Joel Salatin, a global hero of the sustainable small-scale farming movement, does not accept the well-established science linking greenhouse gas emissions to dangerous climate change, DeSmog has found.

The Virginia farmer and self-described “Christian libertarian environmentalist capitalist lunatic” has told DeSmog he is skeptical because he “grew up inundated with the science that by now, we would enter a new ice age.”

Climate scientists have told DeSmog that Salatin had apparently accepted several “standard denier talking points,” including the 1970s cooling myth.

In late June, Salatin gave a keynote speech at the “Red Pill Expo” where other presenters pushed conspiracy theories about the 9/11 terrorist attacks and claimed human-caused climate change was largely a hoax.

Hero Figure

Salatin has written several books and been featured in Time magazine. His livestock farm, Polyface Farm, has been featured in a number of documentary films. He is a widely sought speaker.

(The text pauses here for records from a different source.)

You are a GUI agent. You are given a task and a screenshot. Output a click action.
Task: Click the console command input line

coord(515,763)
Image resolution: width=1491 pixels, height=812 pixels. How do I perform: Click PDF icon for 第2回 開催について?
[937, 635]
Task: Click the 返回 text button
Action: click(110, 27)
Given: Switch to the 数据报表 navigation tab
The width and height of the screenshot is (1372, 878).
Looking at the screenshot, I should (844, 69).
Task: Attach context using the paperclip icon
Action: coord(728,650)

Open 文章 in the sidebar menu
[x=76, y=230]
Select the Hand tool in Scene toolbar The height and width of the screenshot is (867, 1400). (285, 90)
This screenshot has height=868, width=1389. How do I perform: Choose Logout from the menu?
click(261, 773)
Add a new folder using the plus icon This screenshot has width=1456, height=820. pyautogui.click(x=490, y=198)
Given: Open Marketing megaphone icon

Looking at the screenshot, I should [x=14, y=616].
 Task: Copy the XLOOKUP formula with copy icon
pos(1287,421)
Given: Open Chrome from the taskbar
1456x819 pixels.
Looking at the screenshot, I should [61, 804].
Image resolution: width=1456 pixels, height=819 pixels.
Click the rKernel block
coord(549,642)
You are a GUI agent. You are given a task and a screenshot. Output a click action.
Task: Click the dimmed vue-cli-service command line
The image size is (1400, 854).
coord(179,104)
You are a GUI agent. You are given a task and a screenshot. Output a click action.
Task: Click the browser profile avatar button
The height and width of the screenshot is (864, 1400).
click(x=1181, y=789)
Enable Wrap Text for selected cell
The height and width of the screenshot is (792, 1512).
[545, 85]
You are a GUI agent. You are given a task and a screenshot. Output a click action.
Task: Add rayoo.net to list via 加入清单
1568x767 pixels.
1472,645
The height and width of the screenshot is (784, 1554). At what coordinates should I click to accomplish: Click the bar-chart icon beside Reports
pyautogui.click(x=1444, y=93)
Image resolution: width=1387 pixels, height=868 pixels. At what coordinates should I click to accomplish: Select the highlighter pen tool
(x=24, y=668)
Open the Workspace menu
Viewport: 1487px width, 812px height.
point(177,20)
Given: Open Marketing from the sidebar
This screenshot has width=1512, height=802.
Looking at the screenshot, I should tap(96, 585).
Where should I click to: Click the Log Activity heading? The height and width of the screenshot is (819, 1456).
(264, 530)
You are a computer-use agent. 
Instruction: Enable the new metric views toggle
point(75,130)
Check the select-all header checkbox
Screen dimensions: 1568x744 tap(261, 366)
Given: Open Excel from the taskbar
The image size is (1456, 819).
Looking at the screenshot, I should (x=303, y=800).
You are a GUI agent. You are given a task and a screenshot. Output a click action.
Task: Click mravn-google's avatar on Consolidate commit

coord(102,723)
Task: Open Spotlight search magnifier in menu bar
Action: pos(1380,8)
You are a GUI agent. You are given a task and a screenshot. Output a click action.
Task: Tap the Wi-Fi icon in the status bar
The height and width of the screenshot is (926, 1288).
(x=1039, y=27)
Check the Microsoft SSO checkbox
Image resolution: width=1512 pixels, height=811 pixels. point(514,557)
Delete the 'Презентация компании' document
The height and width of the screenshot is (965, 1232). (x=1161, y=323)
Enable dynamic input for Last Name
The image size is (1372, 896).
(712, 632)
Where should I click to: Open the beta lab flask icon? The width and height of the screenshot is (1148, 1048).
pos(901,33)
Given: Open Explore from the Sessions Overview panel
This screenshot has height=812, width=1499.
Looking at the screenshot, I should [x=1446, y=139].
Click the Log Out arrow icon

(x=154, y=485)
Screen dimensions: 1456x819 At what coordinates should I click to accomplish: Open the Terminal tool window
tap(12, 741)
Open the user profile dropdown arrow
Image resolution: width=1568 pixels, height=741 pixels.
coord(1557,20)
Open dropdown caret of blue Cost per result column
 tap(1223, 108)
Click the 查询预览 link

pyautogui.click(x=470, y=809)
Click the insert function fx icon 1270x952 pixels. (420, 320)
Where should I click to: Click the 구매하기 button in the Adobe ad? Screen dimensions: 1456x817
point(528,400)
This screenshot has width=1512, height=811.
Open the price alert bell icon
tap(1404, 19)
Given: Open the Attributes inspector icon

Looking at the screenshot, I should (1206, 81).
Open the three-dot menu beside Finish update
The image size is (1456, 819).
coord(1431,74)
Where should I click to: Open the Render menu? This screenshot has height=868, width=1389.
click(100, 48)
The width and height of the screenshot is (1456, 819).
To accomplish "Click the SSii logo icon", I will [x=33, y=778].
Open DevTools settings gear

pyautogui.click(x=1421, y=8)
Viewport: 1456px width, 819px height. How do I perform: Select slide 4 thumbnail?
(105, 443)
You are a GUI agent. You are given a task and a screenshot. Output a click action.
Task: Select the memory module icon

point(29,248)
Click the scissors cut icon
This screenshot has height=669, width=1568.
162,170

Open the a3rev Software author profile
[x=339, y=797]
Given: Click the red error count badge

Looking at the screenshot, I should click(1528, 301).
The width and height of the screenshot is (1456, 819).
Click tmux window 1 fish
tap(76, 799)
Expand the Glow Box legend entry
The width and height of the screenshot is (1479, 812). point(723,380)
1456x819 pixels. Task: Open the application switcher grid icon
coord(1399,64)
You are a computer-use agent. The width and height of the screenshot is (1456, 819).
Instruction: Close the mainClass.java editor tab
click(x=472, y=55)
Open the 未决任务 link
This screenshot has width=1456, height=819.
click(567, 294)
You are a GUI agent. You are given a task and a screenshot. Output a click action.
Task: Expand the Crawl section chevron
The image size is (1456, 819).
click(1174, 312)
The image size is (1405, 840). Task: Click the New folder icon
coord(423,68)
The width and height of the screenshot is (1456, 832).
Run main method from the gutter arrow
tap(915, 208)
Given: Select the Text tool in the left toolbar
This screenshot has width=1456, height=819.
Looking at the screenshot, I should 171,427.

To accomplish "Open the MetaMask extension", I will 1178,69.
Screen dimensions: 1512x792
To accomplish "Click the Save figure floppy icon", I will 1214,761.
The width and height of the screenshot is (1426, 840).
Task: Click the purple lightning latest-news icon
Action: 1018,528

One senior figure in the sustainable food movement in Australia, where Salatin has toured many times, says while Salatin enjoys “hero” status for his revolutionary farming methods, his position on climate change will be “surprising and disappointing” to many of his supporters.

Climate Denial Myths

DeSmog contacted Salatin after his appearance at the Red Pill Expo — an event organized by a group fronted by notorious conspiracy theorist G. Edward Griffin who has claimed there is “no such thing” as HIV and that airplane contrails might be a political plot to spray chemicals onto the world’s population.

Salatin said: “On climate change, I grew up inundated with the science that by now, we would enter a new ice age. Now we’re going to burn up. I don’t believe either and I don’t think we know enough. Science is limited to what we can observe and what we can duplicate; much of this is outside the realm of science.” 

“That we’re in a warming trend is certainly evident, but remember, Greenland was once named that because it was a pastoral, hospitable place to live. Not now,” Salatin said. “We’ve been warmer and have also had far more carbon in the atmosphere.”

None of the world’s major scientific academies would agree with Salatin. His notion that scientists in the 1970s were mainly concerned about global cooling is an oft-repeated myth.